● What you are asked to do
Across all the records below, count the lines that hold "computer". State only that figure.

#### Listed records ####

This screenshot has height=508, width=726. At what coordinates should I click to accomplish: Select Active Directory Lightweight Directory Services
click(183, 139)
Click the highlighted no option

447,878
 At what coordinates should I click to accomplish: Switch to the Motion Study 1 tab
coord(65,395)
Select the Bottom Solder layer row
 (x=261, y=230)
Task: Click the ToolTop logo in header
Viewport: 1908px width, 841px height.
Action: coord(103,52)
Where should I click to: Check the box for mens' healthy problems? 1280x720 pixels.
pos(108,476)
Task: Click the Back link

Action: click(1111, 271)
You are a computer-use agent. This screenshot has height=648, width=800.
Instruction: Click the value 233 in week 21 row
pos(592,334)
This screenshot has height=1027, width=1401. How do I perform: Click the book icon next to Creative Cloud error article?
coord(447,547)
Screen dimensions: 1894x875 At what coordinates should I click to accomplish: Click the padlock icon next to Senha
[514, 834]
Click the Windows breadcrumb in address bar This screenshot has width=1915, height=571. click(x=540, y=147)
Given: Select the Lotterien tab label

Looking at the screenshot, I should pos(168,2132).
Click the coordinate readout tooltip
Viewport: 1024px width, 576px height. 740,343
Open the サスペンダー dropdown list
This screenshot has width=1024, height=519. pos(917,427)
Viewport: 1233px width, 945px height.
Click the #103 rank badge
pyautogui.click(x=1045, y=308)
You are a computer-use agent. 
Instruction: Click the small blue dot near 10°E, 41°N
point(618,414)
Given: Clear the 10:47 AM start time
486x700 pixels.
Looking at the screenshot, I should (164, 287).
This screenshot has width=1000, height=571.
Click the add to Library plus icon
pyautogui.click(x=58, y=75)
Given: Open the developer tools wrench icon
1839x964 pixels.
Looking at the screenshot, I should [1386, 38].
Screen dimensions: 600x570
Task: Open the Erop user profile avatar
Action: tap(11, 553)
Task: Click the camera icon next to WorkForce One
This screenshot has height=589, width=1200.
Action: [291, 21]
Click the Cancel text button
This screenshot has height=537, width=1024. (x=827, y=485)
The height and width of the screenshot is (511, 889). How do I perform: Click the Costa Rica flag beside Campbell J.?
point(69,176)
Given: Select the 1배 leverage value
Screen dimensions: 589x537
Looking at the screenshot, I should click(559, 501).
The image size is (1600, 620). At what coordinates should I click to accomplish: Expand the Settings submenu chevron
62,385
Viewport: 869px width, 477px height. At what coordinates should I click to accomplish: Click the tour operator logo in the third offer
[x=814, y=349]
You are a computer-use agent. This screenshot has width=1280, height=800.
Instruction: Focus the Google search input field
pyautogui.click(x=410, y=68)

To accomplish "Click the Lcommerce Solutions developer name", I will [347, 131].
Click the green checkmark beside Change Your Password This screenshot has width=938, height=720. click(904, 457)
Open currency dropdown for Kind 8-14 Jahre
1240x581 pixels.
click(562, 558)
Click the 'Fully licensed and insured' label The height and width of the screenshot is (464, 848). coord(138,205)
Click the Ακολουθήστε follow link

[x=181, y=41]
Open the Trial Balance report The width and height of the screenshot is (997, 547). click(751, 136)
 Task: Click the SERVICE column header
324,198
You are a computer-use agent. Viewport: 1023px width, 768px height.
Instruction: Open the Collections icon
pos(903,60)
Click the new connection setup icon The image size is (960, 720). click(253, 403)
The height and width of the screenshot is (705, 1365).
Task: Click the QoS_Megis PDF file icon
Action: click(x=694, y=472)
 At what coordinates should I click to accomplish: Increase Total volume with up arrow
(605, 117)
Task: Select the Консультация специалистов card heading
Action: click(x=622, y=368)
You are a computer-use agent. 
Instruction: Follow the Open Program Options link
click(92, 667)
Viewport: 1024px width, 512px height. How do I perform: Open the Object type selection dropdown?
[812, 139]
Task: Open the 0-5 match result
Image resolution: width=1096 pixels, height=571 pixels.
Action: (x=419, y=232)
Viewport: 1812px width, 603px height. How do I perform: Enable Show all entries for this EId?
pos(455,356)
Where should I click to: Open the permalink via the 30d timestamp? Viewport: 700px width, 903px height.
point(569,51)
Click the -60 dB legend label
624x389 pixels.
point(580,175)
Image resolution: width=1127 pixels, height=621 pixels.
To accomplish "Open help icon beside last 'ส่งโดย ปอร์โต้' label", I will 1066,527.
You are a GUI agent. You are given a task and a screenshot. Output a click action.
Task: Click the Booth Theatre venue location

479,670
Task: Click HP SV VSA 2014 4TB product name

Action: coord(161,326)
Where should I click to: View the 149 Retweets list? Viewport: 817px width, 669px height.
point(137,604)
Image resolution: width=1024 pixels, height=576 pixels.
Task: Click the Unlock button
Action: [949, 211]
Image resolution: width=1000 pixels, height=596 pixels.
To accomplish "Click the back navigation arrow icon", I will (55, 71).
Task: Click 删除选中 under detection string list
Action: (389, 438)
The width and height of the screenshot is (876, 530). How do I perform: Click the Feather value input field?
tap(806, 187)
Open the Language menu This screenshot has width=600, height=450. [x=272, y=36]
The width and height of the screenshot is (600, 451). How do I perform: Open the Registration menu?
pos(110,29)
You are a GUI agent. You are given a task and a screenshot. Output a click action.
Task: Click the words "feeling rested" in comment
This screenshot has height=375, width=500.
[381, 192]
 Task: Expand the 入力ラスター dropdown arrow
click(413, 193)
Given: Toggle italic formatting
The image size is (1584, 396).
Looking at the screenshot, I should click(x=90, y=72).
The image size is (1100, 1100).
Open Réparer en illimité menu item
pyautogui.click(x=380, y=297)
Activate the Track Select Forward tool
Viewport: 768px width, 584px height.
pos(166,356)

####

● Your response
5